→ TASK DIRECTIONS:
Arrange the lines from the start of the rows through the line containing "pyautogui.click(x=435, y=38)" as a JSON list of strings, one string per line, with blank lines left out. Leave the pictures out of the list.

→ EXTRACTED RECORDS:
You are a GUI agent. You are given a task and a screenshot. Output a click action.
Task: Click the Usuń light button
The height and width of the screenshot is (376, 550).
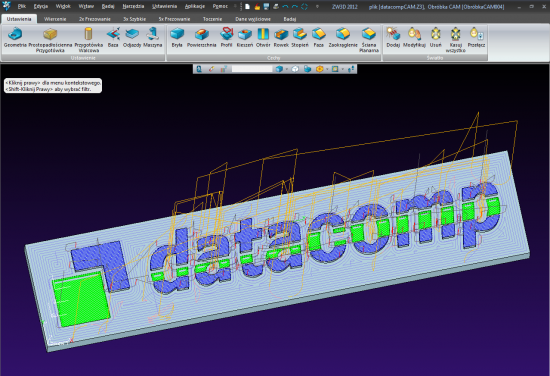pyautogui.click(x=435, y=38)
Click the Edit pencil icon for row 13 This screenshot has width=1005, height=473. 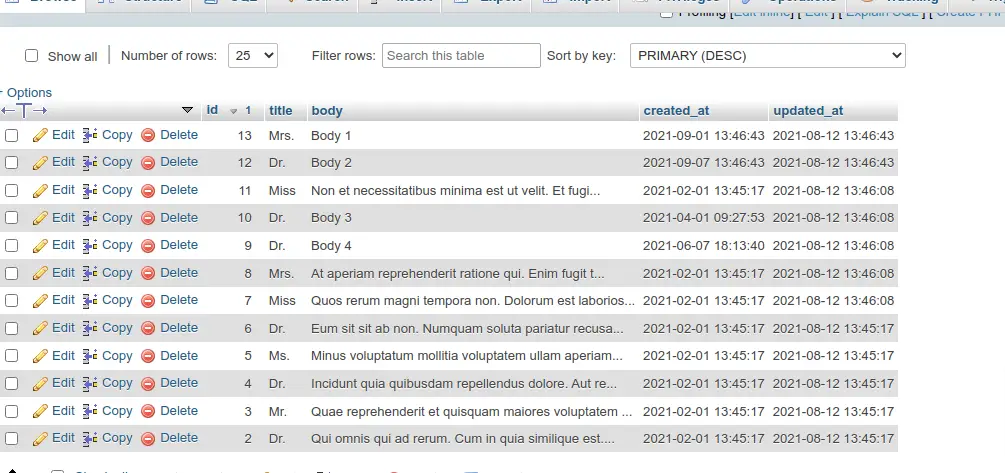(40, 135)
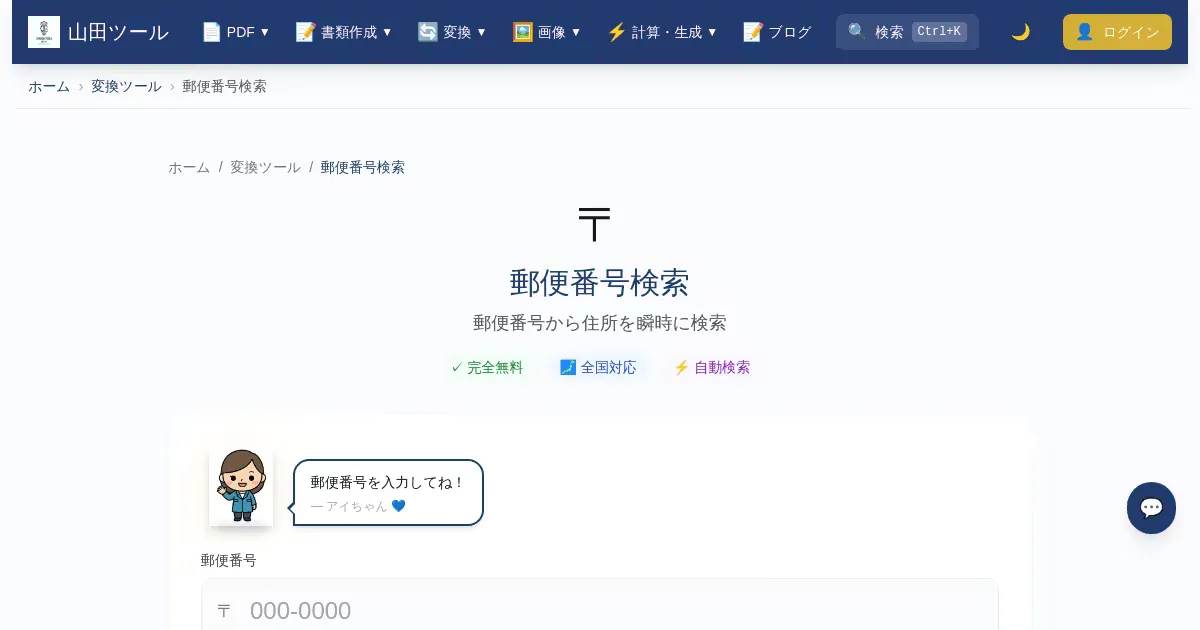
Task: Click the 山田ツール site title text
Action: point(118,32)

→ OUTPUT OF THE TASK:
[
  "You are a GUI agent. You are given a task and a screenshot. Output a click action.",
  "Task: Click the Usuń light button",
  "The height and width of the screenshot is (376, 550).",
  "pyautogui.click(x=435, y=38)"
]